[Collected data]

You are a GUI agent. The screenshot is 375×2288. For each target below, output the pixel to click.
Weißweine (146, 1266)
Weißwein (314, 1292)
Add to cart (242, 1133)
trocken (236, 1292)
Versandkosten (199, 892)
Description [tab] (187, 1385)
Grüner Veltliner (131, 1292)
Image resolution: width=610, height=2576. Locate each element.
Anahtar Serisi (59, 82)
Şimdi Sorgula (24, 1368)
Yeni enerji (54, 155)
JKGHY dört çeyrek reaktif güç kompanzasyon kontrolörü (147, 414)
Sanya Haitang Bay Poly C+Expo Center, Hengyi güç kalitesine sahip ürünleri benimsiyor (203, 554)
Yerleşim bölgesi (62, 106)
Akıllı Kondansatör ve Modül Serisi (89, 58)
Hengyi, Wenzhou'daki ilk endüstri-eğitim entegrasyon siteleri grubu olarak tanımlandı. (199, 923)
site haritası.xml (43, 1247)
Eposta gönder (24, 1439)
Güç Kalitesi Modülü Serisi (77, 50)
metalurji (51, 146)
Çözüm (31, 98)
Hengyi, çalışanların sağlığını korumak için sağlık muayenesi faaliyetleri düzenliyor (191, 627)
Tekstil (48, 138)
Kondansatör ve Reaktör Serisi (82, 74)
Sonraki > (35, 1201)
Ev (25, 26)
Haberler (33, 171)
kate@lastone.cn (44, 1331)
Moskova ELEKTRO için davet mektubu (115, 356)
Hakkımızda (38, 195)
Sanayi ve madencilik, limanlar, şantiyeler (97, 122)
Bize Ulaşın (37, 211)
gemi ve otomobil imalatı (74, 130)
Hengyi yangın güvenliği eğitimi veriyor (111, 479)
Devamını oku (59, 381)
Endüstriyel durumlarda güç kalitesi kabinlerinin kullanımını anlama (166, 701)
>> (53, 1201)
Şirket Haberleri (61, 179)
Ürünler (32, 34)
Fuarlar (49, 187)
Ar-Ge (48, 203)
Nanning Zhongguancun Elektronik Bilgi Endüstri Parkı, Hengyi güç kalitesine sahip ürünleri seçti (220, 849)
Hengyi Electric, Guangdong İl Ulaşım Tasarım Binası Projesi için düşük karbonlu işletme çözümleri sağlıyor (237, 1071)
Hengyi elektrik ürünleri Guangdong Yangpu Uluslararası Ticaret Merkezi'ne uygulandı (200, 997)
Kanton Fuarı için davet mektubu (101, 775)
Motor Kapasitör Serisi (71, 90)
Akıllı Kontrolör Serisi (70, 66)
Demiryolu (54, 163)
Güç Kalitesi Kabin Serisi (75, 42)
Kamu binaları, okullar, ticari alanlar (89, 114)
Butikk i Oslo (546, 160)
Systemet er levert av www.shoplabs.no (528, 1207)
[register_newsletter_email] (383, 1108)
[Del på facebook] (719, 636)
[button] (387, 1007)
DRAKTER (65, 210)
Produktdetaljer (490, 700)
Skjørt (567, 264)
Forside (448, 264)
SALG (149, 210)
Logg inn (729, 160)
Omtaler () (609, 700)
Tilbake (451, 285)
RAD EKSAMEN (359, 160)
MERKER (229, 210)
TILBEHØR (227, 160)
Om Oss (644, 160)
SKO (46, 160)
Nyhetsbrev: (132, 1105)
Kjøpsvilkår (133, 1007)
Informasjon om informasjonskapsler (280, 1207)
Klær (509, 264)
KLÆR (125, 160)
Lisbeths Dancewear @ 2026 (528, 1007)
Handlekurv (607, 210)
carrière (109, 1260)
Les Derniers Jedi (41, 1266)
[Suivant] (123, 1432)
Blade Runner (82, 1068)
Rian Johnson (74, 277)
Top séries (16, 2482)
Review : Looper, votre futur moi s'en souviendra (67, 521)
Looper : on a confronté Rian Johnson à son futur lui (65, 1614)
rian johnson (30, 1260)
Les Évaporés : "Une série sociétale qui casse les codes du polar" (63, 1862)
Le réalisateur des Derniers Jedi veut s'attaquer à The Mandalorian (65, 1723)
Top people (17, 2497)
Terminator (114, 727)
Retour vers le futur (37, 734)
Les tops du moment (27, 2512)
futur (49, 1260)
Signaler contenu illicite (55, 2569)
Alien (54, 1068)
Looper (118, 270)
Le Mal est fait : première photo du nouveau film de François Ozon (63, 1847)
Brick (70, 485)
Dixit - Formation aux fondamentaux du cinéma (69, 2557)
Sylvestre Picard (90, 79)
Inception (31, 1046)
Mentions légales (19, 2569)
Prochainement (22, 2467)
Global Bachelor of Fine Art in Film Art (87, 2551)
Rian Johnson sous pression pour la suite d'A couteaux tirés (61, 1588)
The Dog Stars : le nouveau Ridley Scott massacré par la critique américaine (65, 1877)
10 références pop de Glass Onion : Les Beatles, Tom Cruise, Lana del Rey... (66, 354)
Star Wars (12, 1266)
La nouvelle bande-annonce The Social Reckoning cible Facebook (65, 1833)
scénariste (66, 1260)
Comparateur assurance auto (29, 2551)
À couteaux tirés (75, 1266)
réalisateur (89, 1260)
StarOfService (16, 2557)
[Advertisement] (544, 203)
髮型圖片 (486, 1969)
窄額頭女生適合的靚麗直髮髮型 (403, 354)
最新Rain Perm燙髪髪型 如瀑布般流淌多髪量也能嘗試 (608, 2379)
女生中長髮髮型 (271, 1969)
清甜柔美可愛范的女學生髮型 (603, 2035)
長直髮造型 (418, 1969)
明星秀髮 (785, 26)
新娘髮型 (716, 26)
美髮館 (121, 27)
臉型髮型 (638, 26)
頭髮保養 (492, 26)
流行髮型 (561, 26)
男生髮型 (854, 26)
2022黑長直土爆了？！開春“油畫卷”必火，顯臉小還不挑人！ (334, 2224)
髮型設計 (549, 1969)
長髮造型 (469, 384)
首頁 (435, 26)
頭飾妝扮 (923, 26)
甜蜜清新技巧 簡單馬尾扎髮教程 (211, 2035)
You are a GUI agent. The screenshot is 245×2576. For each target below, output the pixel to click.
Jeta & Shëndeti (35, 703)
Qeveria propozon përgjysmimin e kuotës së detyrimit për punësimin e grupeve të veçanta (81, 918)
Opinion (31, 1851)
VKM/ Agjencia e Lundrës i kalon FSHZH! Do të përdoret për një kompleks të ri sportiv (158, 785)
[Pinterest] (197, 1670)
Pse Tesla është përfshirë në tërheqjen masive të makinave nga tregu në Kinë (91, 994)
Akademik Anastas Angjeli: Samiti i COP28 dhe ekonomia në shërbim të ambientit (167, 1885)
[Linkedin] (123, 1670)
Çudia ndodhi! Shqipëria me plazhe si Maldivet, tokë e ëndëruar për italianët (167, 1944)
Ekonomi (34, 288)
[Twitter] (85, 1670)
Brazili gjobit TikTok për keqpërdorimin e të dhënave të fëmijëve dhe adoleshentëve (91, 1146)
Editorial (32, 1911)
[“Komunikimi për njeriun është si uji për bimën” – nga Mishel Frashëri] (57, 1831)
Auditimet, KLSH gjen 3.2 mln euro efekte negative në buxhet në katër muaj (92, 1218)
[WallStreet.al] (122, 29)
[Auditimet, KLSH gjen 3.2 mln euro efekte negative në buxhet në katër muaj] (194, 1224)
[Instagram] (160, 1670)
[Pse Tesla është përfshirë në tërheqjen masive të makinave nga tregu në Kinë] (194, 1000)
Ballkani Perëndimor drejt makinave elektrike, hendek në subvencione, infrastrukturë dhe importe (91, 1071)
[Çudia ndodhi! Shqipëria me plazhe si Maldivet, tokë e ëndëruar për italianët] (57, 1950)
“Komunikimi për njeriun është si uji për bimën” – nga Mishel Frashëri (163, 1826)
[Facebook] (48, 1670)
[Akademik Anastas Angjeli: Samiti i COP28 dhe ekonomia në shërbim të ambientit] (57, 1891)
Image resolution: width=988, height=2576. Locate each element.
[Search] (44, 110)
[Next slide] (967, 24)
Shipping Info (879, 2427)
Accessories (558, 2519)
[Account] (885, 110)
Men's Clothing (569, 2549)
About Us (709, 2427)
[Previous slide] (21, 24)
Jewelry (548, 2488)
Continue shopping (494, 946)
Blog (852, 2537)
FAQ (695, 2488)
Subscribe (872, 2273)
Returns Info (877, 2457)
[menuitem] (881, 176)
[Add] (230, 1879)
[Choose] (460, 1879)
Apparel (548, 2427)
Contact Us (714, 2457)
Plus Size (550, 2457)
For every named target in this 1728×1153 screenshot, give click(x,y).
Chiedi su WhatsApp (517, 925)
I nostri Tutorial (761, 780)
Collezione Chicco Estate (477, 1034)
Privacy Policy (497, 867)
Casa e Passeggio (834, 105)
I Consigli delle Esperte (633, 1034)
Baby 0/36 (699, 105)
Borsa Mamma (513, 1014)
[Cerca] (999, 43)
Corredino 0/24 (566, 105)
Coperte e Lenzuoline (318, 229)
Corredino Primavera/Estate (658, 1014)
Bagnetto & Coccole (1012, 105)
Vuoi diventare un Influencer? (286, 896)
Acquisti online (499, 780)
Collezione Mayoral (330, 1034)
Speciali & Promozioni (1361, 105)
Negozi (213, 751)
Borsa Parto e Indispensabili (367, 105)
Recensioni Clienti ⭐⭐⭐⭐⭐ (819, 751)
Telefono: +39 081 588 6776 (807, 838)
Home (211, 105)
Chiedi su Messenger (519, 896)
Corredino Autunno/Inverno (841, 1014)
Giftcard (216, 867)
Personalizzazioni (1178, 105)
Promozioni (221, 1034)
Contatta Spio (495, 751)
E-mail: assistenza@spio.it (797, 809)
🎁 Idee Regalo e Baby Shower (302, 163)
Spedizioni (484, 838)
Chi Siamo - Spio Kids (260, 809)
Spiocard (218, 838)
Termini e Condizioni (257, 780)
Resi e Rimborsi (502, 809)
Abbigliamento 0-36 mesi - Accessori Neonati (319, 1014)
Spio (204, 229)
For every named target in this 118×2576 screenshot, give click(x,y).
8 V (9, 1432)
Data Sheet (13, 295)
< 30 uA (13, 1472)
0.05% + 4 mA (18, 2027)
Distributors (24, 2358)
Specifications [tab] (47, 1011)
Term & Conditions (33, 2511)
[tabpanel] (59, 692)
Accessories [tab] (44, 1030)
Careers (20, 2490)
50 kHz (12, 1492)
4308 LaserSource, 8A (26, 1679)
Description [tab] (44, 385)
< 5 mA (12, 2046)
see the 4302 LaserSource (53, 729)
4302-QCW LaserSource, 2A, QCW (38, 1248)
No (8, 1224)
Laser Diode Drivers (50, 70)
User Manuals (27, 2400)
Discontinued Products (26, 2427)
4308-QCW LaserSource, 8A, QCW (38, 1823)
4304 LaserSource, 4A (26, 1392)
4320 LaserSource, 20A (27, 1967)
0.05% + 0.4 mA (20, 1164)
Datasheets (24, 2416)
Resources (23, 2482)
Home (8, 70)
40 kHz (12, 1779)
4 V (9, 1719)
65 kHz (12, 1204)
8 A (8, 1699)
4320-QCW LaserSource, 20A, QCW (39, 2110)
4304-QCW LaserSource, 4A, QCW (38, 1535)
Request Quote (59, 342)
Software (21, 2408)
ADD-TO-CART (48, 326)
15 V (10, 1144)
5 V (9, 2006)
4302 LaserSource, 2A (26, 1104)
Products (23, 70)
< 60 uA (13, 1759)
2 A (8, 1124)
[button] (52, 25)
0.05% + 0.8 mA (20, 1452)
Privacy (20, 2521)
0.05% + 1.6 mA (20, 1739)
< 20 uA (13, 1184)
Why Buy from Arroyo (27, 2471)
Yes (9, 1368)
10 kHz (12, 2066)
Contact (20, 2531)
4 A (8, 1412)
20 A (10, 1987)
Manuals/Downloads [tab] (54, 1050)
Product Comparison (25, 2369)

**Work item**
Please reproduce, word for word, every line from the line with "4 A (8, 1412)" to the final line above, including both ends.

**Response for this exercise**
4 A (8, 1412)
20 A (10, 1987)
Manuals/Downloads [tab] (54, 1050)
Product Comparison (25, 2369)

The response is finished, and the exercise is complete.